PAGE EXCERPT:
Segment Open

Just 1% of primary state schools provide devices that their pupils can take home, compared to 38% of private primary schools according to new survey data from polling organisation Teacher Tapp, published today by Microsoft in association with think tank The Centre for Education and Youth.
As schools continue to flex and adjust to a second national lock down, this new data highlights the challenges faced in providing the connected learning that education increasingly depends upon. The findings, published in a new report, also highlight the benefits and opportunities that teachers believe access to technology can provide.
Microsoft commissioned the survey of more than 5,000 teachers across England, including more than 1,200 senior leaders, to better understand the value and benefits educators perceive from current education technologies and the barriers they foresee to future adoption, the so-called “digital divide” included. The results are eye opening:
- In the state sector just one-in-three teachers has access to one-to-one technologies, compared to two in three teachers in the private sector
- 72% of students in schools rated inadequate by Ofsted do not have access to individual devices in their classrooms, compared with 59% in outstanding schools
- Just 1% of primary state schools provide devices that their pupils can take home, compared with 38% of private primary schools. At secondary level, 7% of secondary state schools provide take home devices, while 20% of private secondary schools do so
Evidence regarding the severity of England’s digital divide has been mounting throughout the pandemic, with the global health crisis throwing into sharp relief the inequalities that divide England’s children and young people. Although on any given day, only around 15% of lessons involve anyone using a device, recent months have pressed fast forward on the process of transforming schools and education, with hybrid learning rapidly becoming the “new normal”.

Segment Closed

WHAT YOU NEED TO DO:
**a.** Quote the text of the school technology survey article between "As schools continue" and "technology can provide.", inclusive.
**b.** According to the school technology survey article, what percentage of private secondary schools provide take-home devices?

Recorded data:
Segment Open

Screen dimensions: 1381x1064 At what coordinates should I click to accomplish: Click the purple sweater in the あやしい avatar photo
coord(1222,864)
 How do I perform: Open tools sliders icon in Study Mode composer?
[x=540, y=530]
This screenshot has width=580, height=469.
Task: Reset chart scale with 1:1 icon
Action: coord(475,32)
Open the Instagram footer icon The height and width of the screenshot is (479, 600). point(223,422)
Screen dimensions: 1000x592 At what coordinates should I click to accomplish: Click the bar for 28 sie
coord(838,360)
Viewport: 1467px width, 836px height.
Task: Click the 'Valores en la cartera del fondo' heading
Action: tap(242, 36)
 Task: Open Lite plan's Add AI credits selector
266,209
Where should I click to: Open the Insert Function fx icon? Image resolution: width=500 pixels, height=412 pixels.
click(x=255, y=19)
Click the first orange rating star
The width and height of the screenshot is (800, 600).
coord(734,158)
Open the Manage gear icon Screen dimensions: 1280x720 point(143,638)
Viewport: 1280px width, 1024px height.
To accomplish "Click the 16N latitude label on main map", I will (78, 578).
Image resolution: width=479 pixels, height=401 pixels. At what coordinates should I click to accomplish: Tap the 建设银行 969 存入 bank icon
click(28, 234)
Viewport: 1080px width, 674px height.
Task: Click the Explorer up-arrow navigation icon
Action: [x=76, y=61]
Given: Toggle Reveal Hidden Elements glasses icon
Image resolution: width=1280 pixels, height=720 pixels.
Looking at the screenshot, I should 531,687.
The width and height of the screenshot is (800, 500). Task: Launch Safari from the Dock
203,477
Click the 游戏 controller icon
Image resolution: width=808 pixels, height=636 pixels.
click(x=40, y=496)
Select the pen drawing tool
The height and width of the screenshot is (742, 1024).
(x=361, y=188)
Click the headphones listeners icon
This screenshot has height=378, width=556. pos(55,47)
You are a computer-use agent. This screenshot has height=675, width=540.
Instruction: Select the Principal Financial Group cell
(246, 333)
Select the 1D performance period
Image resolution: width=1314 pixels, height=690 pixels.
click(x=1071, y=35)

Segment Closed

ACTIVITY ANSWERS:
**a.**
As schools continue to flex and adjust to a second national lock down, this new data highlights the challenges faced in providing the connected learning that education increasingly depends upon. The findings, published in a new report, also highlight the benefits and opportunities that teachers believe access to technology can provide.

**b.** 20%